The task:
Restate each record below word for word, skipping images.

** Opening Excerpted records block **

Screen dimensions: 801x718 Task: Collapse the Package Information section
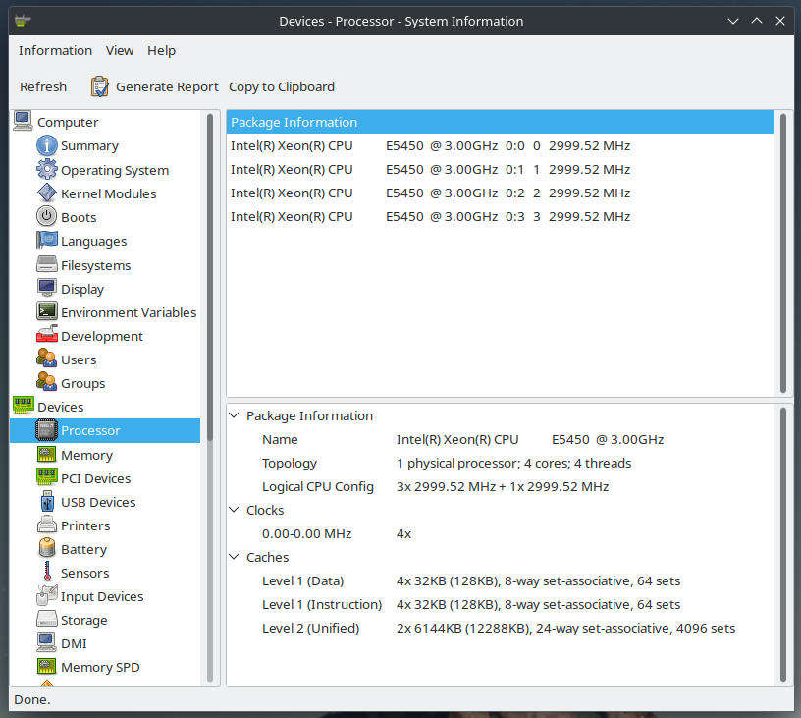point(234,415)
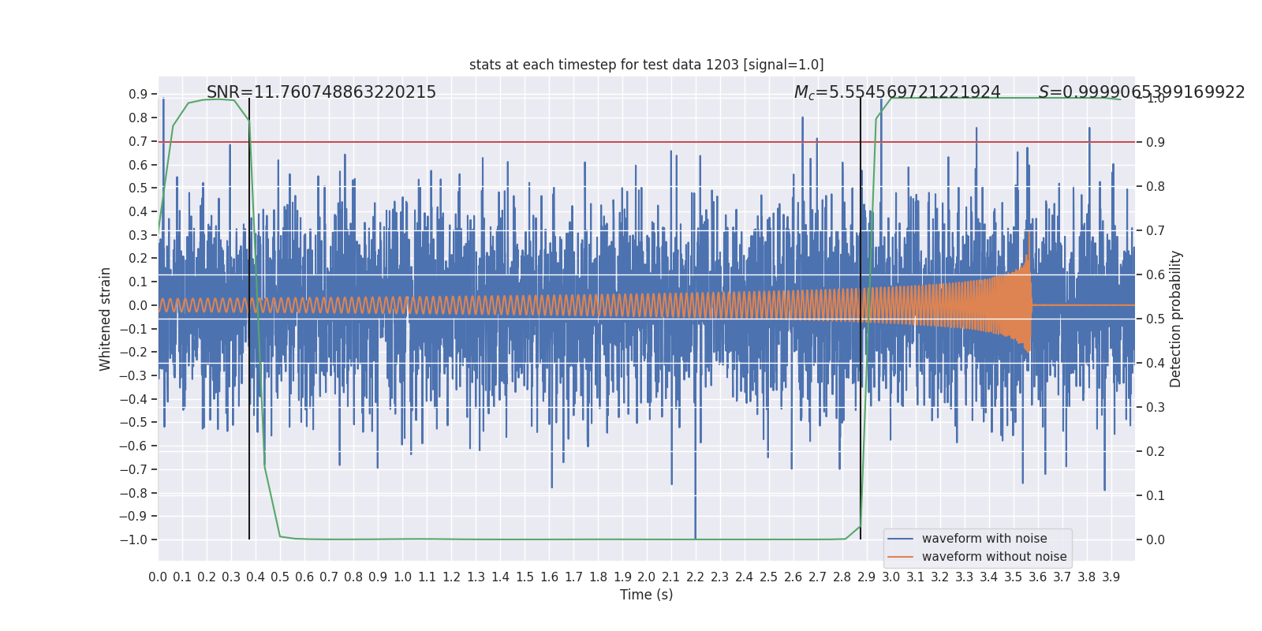Click the 'Detection probability' right axis label
The width and height of the screenshot is (1262, 631).
click(x=1176, y=319)
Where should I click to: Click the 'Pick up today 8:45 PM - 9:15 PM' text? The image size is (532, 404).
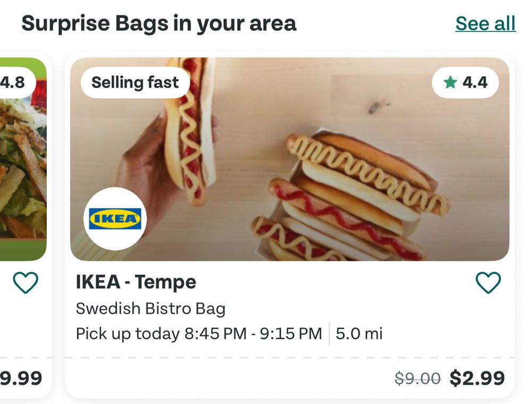tap(200, 334)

** Closing Excerpted records block **

Exercise solution:
Screen dimensions: 801x718 Task: Collapse the Package Information section
point(234,415)
Click the 'Detection probability' right axis label
The width and height of the screenshot is (1262, 631).
click(x=1176, y=319)
Where should I click to: Click the 'Pick up today 8:45 PM - 9:15 PM' text? The image size is (532, 404).
tap(200, 334)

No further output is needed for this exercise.